The Canadian Coast Guard still has about five to seven days of ice-breaking operations around New Brunswick’s Acadian Peninsula, the acting superintendent of Ice Operations Atlantic, Trevor Hodgson, reported Wednesday.
Ice had started its normal regression from the Gulf of St. Lawrence by early March but a few days of northeasterly winds in mid-March reversed that trend.
“It hit the Gulf pretty hard, he said.
“It essentially took all the ice that was in the Gulf and compacted it into three big piles,” he said of how it pushed the ice against Prince Edward Island’s north shore and some into the eastern and western entrances to the Northumberland Strait. Because the ice was so compressed by the pressure, it has taken longer for it to decompress and move out. He said that’s happening now and cargo ships have been able to make it into port in Summerside and Charlottetown without ice-breaker assistance.
While P.E.I. is now breaking free of winter’s grasp on its own, Hodgson said there still remains several days of ice-breaking operations in northern New Brunswick. Of particular concern are the Acadian Peninsula ports of Shippagan, Caraquet and Lemèque, where many of the region’s crab boats are based.

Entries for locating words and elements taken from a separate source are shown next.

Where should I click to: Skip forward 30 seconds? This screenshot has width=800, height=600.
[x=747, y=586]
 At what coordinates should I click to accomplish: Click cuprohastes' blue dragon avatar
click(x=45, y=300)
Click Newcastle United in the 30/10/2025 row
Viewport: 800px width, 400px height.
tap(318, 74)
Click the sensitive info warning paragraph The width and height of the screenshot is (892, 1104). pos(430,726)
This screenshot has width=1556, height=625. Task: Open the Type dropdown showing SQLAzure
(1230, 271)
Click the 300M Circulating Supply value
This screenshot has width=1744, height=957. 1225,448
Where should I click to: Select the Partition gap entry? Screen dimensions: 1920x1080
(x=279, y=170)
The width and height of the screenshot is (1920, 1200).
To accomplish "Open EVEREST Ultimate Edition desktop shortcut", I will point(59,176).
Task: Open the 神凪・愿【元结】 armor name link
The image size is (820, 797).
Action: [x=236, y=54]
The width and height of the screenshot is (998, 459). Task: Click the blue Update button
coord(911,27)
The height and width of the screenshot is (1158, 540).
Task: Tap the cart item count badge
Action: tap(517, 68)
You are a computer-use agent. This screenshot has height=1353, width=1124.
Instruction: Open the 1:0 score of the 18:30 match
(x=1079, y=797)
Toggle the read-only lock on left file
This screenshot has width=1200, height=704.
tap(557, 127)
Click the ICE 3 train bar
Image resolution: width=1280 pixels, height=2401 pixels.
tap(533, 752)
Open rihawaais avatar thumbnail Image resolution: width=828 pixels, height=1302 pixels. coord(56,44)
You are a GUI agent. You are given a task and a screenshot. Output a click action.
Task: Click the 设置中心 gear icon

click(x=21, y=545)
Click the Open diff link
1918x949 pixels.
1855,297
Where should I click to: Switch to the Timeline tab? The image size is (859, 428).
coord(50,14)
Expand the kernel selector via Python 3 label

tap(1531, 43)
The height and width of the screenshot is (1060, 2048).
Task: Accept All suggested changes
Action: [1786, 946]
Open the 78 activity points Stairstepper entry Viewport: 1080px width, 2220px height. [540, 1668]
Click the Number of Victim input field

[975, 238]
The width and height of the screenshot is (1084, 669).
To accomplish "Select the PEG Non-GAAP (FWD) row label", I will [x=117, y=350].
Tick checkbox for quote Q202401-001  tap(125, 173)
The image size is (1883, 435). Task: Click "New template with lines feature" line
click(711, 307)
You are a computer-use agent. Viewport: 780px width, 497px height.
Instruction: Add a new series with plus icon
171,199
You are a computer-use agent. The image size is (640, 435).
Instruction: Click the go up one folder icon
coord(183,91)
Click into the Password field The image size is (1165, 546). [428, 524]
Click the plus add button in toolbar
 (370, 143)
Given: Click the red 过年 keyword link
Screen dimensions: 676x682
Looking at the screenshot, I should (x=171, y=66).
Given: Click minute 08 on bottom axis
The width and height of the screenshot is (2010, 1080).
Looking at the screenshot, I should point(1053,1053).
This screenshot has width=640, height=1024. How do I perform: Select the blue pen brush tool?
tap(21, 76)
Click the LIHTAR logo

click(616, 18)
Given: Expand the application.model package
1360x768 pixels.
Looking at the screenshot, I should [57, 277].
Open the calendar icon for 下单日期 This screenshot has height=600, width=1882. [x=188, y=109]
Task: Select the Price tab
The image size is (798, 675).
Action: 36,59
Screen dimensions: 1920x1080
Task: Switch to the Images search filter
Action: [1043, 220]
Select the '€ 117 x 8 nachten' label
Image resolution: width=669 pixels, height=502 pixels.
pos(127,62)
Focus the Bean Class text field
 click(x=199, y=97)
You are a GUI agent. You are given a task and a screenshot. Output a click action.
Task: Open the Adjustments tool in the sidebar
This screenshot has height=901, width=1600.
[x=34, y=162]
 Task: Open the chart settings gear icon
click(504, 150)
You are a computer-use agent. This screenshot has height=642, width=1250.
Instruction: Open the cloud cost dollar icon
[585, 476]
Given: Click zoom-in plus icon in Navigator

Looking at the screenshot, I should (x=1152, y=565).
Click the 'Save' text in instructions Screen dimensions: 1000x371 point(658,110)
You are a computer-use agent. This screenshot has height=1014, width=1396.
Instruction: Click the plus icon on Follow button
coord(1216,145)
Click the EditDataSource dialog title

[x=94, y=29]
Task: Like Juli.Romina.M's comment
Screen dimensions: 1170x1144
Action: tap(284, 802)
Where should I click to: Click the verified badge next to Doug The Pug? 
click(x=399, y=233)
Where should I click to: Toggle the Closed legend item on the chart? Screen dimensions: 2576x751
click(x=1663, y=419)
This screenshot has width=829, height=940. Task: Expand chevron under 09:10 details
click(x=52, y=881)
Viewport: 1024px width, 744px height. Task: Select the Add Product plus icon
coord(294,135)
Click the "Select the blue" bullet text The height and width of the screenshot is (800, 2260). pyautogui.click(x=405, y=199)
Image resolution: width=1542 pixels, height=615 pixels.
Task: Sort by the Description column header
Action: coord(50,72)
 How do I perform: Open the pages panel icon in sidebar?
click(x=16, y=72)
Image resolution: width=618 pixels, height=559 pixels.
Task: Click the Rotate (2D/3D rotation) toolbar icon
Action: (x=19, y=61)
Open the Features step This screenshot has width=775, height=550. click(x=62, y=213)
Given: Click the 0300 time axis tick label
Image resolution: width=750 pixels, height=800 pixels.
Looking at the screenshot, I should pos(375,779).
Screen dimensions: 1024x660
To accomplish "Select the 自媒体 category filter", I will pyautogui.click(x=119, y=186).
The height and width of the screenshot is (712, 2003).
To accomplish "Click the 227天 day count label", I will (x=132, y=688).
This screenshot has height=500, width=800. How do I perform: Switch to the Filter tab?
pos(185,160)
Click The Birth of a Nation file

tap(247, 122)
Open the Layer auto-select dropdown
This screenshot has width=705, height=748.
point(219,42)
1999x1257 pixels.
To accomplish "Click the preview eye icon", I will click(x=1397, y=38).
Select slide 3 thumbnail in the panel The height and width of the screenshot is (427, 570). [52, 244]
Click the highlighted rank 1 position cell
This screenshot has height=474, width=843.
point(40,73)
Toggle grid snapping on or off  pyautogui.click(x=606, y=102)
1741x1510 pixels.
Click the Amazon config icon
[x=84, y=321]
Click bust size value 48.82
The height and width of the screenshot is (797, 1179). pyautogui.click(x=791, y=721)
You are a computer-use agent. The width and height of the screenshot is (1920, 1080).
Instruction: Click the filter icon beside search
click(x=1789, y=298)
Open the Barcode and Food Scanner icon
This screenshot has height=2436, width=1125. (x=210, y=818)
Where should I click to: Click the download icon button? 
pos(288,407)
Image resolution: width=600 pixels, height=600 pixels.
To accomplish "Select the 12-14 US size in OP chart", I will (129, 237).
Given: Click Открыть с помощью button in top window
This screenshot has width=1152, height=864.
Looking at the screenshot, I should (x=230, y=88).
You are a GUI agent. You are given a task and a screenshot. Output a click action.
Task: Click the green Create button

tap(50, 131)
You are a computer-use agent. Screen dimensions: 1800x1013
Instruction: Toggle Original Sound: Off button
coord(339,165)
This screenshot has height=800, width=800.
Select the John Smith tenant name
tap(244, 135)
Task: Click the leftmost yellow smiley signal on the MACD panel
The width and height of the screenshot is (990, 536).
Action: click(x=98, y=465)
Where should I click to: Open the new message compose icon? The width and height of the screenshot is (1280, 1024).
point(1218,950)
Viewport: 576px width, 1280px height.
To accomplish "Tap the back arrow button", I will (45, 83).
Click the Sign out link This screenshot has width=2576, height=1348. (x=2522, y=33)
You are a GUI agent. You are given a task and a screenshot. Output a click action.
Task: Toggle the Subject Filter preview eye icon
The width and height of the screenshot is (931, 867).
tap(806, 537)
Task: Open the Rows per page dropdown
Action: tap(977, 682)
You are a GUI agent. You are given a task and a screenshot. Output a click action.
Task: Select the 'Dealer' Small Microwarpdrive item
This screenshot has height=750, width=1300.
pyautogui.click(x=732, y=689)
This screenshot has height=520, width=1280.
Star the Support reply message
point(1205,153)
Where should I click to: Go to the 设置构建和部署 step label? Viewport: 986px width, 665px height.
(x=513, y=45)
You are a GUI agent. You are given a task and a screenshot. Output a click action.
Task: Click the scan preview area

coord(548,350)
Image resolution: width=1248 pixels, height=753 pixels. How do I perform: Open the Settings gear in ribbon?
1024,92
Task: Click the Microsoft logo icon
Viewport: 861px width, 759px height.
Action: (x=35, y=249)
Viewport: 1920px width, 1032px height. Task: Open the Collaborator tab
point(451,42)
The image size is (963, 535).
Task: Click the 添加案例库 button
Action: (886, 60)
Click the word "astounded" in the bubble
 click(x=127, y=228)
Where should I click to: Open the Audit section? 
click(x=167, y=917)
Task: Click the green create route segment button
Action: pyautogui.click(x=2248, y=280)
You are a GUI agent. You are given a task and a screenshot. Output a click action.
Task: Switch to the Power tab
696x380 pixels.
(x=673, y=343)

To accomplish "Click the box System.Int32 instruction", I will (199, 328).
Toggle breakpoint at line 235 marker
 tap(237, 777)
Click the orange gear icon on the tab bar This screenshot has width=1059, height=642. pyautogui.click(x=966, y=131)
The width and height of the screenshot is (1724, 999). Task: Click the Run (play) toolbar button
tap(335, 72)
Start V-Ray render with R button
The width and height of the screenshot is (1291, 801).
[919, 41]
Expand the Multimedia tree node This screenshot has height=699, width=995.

There was so much pack ice that the hovercraft could not get into port and the 83-meter ice-breaker, the Sir William Alexander, had to be called in to conduct four break-outs in Chaleur Bay and Shippagan Bay.
The hovercraft has since taken over and has logged four days in Shippagan Bay and around Shippagan wharf. Fishermen have started to launch their crab boats but shore-fast ice is still denying them access to the fishing grounds.
Once the ports are free and the fast ice has moved off, buoys to mark the channels will still have to be placed before the crab fishery can open, Hodgson acknowledged.
“We don’t really have a set (opening) day. We’re basically working with the weather to go day-by-day,” said Hodgson who acknowledged near gale force wind out of the east on Tuesday has helped clear some of the fast ice.